/---

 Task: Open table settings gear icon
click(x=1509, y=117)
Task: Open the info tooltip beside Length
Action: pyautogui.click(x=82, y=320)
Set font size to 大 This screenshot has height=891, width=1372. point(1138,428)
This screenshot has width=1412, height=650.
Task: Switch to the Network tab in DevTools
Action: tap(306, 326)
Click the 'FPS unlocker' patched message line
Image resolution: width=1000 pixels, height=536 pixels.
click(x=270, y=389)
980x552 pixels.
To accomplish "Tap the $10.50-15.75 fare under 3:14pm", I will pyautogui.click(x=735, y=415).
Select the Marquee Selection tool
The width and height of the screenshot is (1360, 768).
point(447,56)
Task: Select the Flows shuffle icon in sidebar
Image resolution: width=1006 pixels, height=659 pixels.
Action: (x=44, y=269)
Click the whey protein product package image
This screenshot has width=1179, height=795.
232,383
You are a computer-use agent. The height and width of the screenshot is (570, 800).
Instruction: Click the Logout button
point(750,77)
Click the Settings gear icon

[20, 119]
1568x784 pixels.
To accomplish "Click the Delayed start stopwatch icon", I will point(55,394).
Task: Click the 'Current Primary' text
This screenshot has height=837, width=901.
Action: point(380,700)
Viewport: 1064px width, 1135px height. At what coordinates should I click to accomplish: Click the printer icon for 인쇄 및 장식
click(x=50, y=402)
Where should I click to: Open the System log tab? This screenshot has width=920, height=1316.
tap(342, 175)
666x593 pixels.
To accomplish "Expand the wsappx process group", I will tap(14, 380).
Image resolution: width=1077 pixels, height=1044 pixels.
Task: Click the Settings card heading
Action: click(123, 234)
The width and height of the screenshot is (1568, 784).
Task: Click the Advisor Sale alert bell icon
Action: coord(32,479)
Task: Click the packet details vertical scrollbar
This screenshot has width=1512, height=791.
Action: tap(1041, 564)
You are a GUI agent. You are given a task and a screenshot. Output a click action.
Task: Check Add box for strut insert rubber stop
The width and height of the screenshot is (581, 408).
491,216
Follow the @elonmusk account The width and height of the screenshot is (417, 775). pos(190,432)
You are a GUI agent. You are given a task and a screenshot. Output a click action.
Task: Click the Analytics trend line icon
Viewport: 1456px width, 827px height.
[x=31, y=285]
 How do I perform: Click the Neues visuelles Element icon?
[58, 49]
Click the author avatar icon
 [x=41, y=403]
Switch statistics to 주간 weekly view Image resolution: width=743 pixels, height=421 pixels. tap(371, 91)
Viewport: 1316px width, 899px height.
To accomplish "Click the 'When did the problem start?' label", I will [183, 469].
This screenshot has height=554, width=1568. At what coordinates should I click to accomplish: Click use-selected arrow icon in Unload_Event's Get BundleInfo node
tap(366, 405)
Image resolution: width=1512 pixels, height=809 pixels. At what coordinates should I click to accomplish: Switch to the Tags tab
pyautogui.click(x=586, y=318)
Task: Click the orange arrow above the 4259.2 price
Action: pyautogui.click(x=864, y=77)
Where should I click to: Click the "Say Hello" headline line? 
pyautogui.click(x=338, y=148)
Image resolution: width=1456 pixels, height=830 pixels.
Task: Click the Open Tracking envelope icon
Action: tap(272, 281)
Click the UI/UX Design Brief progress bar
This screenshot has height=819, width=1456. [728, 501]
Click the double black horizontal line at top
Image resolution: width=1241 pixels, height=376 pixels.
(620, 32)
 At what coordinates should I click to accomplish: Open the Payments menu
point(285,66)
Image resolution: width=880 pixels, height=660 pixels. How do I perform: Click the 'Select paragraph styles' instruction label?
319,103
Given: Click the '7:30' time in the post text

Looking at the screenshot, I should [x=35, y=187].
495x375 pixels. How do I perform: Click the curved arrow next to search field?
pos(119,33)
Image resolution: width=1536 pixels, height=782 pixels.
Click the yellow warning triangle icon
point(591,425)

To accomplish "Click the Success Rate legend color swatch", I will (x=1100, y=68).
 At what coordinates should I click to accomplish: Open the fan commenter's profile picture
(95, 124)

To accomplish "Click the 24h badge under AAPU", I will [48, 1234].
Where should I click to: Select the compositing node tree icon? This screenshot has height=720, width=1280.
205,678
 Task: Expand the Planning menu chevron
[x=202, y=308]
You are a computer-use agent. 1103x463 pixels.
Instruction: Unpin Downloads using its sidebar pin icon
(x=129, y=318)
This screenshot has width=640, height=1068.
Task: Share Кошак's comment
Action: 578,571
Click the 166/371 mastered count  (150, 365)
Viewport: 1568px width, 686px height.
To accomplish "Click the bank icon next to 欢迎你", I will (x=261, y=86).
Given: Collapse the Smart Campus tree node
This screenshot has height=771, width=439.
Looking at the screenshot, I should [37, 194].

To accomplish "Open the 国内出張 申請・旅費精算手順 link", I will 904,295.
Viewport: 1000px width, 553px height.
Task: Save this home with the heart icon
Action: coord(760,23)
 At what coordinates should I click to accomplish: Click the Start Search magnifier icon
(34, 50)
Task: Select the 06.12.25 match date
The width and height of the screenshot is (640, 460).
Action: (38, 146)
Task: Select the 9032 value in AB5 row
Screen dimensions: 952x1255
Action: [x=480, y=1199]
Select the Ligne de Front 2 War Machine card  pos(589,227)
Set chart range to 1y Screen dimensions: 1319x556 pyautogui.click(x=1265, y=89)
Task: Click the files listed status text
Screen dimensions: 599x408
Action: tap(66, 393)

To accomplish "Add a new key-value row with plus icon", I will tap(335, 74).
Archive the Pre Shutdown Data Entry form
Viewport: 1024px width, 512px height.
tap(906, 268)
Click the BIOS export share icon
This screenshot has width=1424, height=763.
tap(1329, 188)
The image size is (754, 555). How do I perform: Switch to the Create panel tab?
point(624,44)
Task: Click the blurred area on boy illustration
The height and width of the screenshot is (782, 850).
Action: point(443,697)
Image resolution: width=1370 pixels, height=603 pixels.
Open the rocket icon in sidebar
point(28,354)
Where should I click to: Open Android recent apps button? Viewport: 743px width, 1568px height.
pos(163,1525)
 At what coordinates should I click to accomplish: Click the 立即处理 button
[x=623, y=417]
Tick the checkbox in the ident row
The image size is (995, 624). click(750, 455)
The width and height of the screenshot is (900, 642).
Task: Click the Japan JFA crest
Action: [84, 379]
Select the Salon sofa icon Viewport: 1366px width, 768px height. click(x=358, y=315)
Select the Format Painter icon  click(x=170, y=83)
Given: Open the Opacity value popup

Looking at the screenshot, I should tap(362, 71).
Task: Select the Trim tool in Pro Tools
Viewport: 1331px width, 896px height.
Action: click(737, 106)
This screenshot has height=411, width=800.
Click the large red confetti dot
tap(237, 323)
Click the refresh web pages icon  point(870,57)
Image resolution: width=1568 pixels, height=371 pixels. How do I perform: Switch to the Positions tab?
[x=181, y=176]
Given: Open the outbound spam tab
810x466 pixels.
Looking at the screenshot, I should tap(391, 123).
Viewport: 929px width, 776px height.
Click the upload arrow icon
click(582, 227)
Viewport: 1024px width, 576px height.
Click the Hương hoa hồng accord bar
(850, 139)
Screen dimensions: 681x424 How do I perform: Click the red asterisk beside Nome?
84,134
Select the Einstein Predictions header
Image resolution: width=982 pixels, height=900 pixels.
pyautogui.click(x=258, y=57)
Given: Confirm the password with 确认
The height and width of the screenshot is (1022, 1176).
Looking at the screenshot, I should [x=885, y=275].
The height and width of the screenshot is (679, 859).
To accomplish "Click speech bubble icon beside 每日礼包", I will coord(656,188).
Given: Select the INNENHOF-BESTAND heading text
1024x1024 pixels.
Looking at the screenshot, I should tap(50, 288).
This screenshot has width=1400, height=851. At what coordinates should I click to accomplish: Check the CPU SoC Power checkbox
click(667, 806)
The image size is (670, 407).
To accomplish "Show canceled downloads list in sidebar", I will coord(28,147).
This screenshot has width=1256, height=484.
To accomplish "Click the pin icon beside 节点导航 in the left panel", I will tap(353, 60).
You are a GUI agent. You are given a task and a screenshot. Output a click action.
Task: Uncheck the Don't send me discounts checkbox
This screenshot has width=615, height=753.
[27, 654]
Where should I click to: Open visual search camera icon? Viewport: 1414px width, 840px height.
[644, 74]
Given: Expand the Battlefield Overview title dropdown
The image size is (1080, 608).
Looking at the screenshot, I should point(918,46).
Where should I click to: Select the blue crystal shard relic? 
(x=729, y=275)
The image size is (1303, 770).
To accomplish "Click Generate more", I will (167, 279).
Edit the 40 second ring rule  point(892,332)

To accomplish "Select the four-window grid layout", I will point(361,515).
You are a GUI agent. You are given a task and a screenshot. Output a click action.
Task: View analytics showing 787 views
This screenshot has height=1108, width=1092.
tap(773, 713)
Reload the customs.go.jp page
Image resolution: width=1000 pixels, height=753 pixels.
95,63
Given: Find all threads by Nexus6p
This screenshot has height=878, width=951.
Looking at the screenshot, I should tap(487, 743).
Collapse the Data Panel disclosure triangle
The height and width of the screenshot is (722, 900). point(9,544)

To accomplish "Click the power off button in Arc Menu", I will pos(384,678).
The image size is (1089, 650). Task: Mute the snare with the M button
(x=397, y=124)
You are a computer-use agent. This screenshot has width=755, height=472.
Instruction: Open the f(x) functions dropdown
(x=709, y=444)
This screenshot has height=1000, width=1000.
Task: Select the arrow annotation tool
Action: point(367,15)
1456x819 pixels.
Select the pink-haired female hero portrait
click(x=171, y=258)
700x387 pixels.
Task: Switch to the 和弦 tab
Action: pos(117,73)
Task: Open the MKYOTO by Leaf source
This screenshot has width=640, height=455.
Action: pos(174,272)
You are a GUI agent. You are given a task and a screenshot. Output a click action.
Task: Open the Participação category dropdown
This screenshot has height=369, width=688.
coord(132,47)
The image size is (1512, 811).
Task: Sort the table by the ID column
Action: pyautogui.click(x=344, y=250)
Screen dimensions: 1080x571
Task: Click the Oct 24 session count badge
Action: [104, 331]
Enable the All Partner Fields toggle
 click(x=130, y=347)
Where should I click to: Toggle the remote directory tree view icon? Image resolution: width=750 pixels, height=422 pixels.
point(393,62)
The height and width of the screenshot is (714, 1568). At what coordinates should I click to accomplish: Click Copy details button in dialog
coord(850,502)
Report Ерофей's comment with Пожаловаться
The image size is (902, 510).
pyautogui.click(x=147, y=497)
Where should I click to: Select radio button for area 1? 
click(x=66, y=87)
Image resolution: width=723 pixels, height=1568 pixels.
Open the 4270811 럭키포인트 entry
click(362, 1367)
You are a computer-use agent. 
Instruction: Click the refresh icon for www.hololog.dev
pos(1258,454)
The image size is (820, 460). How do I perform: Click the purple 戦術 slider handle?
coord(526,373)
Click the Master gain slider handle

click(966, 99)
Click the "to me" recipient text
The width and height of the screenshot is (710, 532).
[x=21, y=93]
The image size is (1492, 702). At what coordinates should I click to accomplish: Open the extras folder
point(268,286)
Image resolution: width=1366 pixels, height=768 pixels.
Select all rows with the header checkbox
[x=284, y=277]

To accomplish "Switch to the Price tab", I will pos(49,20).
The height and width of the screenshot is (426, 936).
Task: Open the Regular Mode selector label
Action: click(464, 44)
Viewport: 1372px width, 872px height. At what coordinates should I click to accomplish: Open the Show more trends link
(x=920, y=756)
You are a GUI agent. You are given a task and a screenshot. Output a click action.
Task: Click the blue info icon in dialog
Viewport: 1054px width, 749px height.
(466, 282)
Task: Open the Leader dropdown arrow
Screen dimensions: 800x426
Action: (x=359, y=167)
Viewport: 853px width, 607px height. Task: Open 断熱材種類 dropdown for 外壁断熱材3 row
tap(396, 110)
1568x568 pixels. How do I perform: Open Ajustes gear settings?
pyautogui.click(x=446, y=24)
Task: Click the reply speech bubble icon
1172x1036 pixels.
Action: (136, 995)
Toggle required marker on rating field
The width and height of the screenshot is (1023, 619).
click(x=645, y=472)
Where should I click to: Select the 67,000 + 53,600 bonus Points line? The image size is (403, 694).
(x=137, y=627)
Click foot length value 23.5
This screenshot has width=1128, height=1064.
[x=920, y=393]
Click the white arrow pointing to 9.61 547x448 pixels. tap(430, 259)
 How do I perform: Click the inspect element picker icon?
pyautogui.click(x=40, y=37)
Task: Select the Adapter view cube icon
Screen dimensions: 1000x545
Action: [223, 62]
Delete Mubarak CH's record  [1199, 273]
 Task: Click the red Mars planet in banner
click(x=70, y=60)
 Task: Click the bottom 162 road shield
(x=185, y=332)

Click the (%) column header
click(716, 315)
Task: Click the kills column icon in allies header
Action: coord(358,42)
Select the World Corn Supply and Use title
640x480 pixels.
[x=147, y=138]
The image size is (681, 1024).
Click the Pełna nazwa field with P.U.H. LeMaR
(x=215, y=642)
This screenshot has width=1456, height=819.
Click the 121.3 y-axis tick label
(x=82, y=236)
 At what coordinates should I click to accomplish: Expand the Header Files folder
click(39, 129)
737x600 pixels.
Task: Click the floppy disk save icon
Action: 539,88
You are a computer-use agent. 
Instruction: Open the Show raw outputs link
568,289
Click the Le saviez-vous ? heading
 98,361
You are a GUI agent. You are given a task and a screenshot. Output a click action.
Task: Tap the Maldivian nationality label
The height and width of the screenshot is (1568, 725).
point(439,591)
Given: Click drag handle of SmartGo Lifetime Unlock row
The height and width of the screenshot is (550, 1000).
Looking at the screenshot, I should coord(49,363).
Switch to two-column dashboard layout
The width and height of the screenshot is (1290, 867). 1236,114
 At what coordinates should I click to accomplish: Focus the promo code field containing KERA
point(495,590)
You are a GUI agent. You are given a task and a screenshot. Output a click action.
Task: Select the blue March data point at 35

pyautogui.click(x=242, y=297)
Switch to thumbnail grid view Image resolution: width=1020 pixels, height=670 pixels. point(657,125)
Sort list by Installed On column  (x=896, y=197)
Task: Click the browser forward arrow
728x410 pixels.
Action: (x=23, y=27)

\---

Write out exactly the lines from the start of the material through the line with "980x552 pixels.". No other output is expected.

 Task: Open table settings gear icon
click(x=1509, y=117)
Task: Open the info tooltip beside Length
Action: pyautogui.click(x=82, y=320)
Set font size to 大 This screenshot has height=891, width=1372. point(1138,428)
This screenshot has width=1412, height=650.
Task: Switch to the Network tab in DevTools
Action: tap(306, 326)
Click the 'FPS unlocker' patched message line
Image resolution: width=1000 pixels, height=536 pixels.
click(x=270, y=389)
980x552 pixels.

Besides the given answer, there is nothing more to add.